As forecasters today call for six-to-nine inches of white death from the latest snowpocalypse, I ask quite seriously: How much bread and milk can a populace stockpile?
Here in Columbus, it's the third winter storm in ten days. Records are betting set, both for the month of February and the season.
How can you tell that we're growing accustomed to digging out? The number of Advil tablets swallowed in the twelve hour post-shoveling period has already peaked at eight and is now declining, just in time to save our kidneys.
I think we're getting in snow-shape.
Please don't confuse that with being in shape generally, because we're not. In 2009, Columbus was rated the 18th fattest city in the US. In 2008, we were the 16th largest city in population. If this snow thing keeps up, we're certain to see improvement in our girth, but urban flight might drop us in population ranking as folks seek a more hospitable clime.

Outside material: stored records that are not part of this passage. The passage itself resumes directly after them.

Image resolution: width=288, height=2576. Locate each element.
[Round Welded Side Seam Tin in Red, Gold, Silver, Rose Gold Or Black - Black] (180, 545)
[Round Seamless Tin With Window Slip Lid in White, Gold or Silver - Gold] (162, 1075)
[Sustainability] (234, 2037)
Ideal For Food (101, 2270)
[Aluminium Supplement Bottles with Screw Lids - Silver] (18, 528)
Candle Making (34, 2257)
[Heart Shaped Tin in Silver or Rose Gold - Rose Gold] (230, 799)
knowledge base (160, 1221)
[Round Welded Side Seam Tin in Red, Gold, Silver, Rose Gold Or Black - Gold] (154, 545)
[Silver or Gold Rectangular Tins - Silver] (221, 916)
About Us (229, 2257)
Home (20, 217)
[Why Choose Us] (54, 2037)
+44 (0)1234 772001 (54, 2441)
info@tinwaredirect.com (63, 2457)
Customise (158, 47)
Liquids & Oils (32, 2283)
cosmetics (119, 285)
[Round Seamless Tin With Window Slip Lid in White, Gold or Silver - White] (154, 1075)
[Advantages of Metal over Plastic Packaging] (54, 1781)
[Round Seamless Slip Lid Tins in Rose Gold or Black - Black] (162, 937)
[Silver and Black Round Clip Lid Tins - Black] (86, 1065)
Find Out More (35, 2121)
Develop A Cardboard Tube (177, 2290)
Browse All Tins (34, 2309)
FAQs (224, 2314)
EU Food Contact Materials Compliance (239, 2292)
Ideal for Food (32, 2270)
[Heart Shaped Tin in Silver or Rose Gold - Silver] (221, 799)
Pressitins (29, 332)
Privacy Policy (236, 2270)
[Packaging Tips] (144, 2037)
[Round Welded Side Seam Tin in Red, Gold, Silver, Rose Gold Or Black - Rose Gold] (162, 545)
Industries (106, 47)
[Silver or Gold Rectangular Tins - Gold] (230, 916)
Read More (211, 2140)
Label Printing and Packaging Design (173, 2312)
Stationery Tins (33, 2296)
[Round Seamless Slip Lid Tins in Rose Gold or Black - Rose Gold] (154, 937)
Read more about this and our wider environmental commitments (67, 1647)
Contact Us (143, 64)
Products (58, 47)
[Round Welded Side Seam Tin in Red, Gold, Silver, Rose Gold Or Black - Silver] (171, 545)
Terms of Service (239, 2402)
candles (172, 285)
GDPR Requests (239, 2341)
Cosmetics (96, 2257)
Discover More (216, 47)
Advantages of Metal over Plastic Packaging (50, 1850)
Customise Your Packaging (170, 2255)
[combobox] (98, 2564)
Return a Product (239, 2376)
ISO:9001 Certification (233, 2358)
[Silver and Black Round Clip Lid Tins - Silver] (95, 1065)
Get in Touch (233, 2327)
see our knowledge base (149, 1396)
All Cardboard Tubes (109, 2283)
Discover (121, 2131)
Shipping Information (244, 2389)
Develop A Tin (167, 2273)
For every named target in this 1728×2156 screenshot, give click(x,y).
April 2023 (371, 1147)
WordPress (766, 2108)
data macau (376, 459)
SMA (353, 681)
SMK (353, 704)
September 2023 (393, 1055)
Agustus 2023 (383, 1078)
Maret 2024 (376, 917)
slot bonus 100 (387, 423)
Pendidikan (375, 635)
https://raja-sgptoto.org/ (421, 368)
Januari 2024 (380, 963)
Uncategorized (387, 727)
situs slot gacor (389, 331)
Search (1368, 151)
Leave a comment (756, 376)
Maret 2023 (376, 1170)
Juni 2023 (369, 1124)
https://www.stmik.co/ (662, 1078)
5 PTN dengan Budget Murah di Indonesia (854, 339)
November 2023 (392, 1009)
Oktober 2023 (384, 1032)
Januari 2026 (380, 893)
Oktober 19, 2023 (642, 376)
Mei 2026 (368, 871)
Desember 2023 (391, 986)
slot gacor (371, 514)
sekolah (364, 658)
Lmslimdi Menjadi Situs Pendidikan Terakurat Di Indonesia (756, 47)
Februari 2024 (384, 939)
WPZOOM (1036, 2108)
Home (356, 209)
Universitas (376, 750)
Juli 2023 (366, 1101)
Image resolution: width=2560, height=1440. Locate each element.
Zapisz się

Less than 30 inches of powder falls to the ground in a typical winter season, and if precipitation predictions prove accurate, Columbus will end February with nearly that much accumulation in a single month. Hence the winter weariness. But winter has been coming around since I was a kid in the mountains of central Pennsylvania, and let me tell you, just being from there is tiresome. Crappy weather doesn't help.
El Nino weather patterns notwithstanding, at some point the masses are expected to move from a torpid bunker mentality toward a more functional symbiosis with the elements. In areas where heavier snow is more commonplace (like my birthplace), schools still educate, people drive to work, and life lurches precariously forward in the frost.
Sad to say, but the sandal-wearing hipster I saw at the sushi joint this weekend had the right idea, even if he was sporting the wrong footwear. Fatty tuna and cold sake waits for no man.
It's not even a decent winter if you can't point to a pile of broken shovels, empty ice-melt containers, and eight pounds of crud coating your car's floor mats. You know when you stop losing gloves and scarves? When you use them so frequently that it's more important to keep track of them than it is to buy anew every couple of weeks.
Climate change might kill us all someday, or it may just flood basements in Manhattan and doom Fox News viewers to a lifetime of bulging neck veins. But it should serve as a reminder that, meteorologically-speaking, we have things pretty temperate here. It's easier to shovel a foot of snow than it is a half-foot of volcano ash, and we haven't run screaming from mud slides or typhoons in awhile.
Stop your bitching and toss another marshmallow in your Swiss Miss, people. It will be spring soon enough, and you'll be able to complain about how slowly the nimrods drive in the rain.